Chapter 60 Heartbeats on the Ice
The Kane house in late November carried the hush of coming snow and the glow of memories too big for words.
It was the weekend before Thanksgiving, and for the first time in years, all three Kane children were home at once: Lily from Boston after a rare three-day break in her pro schedule, Everett from Minnesota after a road series, and Clara from Wisconsin for a long weekend between tournaments.
Rowan and Holly had turned it into a quiet celebration—no big plans, just the family together under one roof.
Friday night, after dinner and dishes and Clara’s dramatic retelling of her latest game (complete with sound effects), the five adults gathered in the living room by the fire while the grandchildren—Rowie and Charlie from Lily and Nathan, Everett’s little daughter Mia from his marriage to Elise—slept upstairs.
The old highlights DVDs came out again, the ones Rowan had labeled in his neat handwriting years ago.
The screen flickered to life with grainy footage of a tiny backyard rink under string lights.
A four-year-old Lily wobbled across the ice in skates too big, falling every few steps but popping up laughing.

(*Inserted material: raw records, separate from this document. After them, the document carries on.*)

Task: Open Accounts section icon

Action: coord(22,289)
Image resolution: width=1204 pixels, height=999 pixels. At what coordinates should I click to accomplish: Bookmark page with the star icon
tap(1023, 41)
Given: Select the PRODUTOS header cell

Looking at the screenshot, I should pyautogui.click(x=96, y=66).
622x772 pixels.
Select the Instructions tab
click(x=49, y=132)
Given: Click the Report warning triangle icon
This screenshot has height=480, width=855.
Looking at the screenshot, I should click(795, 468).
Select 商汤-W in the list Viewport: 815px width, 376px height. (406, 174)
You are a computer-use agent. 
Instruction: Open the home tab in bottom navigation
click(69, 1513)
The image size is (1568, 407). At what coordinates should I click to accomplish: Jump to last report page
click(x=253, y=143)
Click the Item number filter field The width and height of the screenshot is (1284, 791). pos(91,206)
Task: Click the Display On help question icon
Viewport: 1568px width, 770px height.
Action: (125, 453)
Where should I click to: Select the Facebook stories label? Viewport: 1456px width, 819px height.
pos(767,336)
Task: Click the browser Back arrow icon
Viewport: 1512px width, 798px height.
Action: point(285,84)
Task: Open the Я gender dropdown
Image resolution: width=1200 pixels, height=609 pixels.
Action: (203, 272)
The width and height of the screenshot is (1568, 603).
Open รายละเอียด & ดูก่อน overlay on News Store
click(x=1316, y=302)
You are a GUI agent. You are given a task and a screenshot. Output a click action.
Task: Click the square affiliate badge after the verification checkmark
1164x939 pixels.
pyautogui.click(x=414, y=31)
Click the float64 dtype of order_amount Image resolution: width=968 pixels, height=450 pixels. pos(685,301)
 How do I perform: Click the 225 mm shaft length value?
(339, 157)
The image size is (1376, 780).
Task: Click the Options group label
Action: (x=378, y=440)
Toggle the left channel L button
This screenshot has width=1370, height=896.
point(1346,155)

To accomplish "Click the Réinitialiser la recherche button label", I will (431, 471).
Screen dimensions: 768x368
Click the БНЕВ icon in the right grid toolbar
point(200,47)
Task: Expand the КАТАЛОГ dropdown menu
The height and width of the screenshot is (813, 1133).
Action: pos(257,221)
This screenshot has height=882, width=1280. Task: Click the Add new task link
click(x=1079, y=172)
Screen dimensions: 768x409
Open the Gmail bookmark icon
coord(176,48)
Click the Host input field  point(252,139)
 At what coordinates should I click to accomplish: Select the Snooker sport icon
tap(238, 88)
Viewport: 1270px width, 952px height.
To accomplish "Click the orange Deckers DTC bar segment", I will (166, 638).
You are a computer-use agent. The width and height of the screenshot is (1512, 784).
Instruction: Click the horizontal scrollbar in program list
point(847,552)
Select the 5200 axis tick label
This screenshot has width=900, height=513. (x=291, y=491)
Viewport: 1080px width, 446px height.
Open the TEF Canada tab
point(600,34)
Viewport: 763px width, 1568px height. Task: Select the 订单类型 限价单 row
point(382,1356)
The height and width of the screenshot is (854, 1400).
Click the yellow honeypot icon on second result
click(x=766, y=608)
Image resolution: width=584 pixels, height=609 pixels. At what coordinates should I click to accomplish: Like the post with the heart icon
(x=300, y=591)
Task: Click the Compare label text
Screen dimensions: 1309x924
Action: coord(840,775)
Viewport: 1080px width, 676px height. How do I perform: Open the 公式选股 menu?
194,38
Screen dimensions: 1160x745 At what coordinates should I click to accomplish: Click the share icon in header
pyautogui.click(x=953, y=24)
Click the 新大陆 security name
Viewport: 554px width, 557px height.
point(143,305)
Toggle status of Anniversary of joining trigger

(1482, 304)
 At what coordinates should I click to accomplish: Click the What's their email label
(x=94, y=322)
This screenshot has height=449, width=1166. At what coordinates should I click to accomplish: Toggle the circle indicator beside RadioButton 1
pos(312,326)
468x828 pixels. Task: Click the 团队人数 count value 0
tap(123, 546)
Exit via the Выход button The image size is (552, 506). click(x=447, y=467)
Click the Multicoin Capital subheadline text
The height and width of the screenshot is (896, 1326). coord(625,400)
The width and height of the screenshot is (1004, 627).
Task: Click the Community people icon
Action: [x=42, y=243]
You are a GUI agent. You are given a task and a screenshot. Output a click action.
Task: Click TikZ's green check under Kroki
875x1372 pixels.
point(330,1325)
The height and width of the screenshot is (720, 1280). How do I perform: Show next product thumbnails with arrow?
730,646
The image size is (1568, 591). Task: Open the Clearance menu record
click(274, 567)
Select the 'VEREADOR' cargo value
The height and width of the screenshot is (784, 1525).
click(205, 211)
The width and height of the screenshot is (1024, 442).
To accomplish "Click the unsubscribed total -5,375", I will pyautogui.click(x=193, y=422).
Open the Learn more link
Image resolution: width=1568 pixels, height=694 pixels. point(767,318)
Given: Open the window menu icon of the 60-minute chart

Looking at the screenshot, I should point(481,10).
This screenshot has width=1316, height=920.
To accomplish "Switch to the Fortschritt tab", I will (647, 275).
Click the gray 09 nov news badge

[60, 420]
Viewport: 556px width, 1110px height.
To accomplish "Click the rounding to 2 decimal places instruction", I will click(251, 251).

Rowan’s younger voice came from behind the camera: “You’ve got it, Lil! Keep going!”
Present-day Lily watched with tears already forming. “I don’t even remember being that small.”
Clara, curled on the couch beside her, reached for her hand. “But we remember you teaching us. You were always the big sister.”
The next clip: six-year-old Everett’s first goal, accidental but celebrated like overtime gold. Baby Clara (two) banging on the glass shouting “Evvy!”
Everett’s voice was thick. “You were so loud, Clara. I could hear you over everything.”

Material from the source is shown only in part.